Exercise aim: Under this line are the records; write out word for word the part that begins at the line containing "Open the TradingView.com" and ends at the line containing "The width and height of the screenshot is (1890, 1178).", and no more.

◆ ◆ ◆ ◆

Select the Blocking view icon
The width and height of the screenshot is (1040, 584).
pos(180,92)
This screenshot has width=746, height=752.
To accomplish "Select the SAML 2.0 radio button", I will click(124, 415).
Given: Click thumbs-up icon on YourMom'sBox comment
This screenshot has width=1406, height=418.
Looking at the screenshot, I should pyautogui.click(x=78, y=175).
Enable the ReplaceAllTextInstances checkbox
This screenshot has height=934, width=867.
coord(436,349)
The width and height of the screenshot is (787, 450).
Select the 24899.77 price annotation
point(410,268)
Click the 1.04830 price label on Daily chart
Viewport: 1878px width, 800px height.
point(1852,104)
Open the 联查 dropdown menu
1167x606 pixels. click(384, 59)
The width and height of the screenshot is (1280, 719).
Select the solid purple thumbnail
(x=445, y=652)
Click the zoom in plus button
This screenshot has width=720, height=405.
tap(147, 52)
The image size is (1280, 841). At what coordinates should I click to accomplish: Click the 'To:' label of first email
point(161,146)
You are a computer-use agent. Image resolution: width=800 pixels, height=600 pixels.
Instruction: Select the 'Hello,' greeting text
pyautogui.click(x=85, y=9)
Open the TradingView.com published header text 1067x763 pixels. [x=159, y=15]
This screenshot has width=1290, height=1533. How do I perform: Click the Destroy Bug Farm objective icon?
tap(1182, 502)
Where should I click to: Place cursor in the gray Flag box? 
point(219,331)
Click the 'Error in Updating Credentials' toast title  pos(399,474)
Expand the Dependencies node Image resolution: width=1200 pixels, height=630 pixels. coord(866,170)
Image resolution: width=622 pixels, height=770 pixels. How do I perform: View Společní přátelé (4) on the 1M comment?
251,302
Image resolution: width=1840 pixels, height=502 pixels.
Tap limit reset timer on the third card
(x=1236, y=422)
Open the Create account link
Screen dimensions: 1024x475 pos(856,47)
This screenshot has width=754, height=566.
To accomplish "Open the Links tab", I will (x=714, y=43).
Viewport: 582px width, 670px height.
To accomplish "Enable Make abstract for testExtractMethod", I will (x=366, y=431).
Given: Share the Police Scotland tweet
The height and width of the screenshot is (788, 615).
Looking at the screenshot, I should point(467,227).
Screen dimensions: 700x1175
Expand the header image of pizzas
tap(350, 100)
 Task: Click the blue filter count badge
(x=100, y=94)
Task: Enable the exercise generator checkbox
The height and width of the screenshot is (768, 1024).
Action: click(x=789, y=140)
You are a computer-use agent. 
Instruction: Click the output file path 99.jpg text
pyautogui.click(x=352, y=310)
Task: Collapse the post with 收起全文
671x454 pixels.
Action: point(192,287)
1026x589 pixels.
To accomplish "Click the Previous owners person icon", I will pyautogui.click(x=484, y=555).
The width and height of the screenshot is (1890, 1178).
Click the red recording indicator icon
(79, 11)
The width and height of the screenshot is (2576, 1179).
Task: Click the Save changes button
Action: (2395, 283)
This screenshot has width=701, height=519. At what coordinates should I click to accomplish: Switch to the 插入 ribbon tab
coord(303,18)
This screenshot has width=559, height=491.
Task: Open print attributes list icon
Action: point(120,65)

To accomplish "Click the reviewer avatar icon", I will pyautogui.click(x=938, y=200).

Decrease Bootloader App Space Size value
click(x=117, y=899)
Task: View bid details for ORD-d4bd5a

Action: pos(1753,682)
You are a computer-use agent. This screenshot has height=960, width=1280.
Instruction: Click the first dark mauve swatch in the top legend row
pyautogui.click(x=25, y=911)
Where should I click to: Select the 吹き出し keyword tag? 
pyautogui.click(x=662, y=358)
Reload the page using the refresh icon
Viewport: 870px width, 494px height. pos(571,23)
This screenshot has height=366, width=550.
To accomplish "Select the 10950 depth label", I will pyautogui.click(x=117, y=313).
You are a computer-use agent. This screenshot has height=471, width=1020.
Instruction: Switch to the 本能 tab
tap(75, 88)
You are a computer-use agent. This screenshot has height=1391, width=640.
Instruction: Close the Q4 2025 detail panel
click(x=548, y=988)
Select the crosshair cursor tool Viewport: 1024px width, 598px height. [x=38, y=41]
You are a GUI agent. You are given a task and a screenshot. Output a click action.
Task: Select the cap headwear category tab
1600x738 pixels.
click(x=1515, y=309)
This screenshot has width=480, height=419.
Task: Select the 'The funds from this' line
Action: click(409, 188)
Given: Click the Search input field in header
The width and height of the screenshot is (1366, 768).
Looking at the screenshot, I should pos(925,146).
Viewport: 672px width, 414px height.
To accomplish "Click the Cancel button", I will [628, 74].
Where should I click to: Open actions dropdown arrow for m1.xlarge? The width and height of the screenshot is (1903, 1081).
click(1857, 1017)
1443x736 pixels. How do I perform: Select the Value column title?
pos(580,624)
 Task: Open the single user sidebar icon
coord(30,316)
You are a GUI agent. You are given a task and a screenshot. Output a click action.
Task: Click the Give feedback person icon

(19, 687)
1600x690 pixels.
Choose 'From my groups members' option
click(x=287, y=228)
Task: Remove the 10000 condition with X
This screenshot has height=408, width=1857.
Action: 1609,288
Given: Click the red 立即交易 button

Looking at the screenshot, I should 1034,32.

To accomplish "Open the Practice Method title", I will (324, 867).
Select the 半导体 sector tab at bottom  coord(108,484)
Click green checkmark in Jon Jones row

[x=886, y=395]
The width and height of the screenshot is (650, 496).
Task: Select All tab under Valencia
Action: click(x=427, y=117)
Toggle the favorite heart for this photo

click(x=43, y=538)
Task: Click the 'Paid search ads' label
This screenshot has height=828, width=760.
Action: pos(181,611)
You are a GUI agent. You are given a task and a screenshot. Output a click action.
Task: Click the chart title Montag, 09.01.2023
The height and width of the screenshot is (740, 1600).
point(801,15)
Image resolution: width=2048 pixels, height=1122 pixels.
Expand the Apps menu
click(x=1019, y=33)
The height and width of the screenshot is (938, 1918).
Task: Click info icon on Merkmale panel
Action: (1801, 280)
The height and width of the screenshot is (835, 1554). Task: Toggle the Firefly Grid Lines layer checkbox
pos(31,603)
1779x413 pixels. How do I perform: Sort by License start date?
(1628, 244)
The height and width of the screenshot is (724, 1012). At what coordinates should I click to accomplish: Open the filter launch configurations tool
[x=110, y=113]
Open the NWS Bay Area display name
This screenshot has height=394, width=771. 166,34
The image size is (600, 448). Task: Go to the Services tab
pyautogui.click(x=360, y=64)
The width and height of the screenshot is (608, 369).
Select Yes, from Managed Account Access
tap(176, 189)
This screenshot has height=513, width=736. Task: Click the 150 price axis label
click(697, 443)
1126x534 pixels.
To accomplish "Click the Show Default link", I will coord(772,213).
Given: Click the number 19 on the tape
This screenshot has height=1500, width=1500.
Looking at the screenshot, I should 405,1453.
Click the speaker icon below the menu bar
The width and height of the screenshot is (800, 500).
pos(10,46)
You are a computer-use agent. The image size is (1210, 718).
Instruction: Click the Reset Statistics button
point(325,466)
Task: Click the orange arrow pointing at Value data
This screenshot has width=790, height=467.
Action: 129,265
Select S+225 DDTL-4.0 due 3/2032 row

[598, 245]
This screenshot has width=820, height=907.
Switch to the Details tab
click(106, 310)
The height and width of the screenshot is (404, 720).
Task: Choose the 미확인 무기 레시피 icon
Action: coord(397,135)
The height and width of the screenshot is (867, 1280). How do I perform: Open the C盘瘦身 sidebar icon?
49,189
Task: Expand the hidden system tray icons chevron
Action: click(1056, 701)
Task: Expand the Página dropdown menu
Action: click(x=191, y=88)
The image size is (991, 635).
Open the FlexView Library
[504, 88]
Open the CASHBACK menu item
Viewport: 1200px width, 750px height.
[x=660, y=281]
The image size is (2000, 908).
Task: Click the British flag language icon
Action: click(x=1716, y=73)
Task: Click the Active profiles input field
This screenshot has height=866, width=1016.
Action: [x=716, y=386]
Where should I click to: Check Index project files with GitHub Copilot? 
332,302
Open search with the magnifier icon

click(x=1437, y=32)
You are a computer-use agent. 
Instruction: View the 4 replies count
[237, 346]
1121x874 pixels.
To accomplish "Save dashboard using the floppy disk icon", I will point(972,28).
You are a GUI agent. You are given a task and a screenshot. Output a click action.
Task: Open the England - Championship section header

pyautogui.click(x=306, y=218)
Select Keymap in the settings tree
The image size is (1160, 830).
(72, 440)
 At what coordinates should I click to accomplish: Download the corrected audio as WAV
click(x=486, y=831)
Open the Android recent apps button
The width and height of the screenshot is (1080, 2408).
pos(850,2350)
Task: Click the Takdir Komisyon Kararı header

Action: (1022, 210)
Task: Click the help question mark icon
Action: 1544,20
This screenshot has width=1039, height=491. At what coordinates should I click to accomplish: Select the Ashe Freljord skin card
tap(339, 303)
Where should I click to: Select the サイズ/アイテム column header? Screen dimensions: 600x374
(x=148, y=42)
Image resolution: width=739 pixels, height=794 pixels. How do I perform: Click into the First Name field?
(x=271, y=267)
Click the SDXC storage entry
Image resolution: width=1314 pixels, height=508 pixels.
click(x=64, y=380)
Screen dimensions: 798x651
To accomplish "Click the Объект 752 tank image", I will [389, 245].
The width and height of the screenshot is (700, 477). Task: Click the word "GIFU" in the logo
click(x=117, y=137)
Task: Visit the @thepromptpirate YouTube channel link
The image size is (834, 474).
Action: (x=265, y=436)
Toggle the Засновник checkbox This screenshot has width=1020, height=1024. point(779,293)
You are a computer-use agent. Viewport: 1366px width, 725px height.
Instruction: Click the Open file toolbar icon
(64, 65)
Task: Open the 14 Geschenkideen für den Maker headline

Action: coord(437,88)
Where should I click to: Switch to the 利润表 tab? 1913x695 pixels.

◆ ◆ ◆ ◆

Answer section:
Open the TradingView.com published header text 1067x763 pixels. [x=159, y=15]
This screenshot has width=1290, height=1533. How do I perform: Click the Destroy Bug Farm objective icon?
tap(1182, 502)
Where should I click to: Place cursor in the gray Flag box? 
point(219,331)
Click the 'Error in Updating Credentials' toast title  pos(399,474)
Expand the Dependencies node Image resolution: width=1200 pixels, height=630 pixels. coord(866,170)
Image resolution: width=622 pixels, height=770 pixels. How do I perform: View Společní přátelé (4) on the 1M comment?
251,302
Image resolution: width=1840 pixels, height=502 pixels.
Tap limit reset timer on the third card
(x=1236, y=422)
Open the Create account link
Screen dimensions: 1024x475 pos(856,47)
This screenshot has width=754, height=566.
To accomplish "Open the Links tab", I will (x=714, y=43).
Viewport: 582px width, 670px height.
To accomplish "Enable Make abstract for testExtractMethod", I will (x=366, y=431).
Given: Share the Police Scotland tweet
The height and width of the screenshot is (788, 615).
Looking at the screenshot, I should point(467,227).
Screen dimensions: 700x1175
Expand the header image of pizzas
tap(350, 100)
 Task: Click the blue filter count badge
(x=100, y=94)
Task: Enable the exercise generator checkbox
The height and width of the screenshot is (768, 1024).
Action: click(x=789, y=140)
You are a computer-use agent. 
Instruction: Click the output file path 99.jpg text
pyautogui.click(x=352, y=310)
Task: Collapse the post with 收起全文
671x454 pixels.
Action: point(192,287)
1026x589 pixels.
To accomplish "Click the Previous owners person icon", I will pyautogui.click(x=484, y=555).
The width and height of the screenshot is (1890, 1178).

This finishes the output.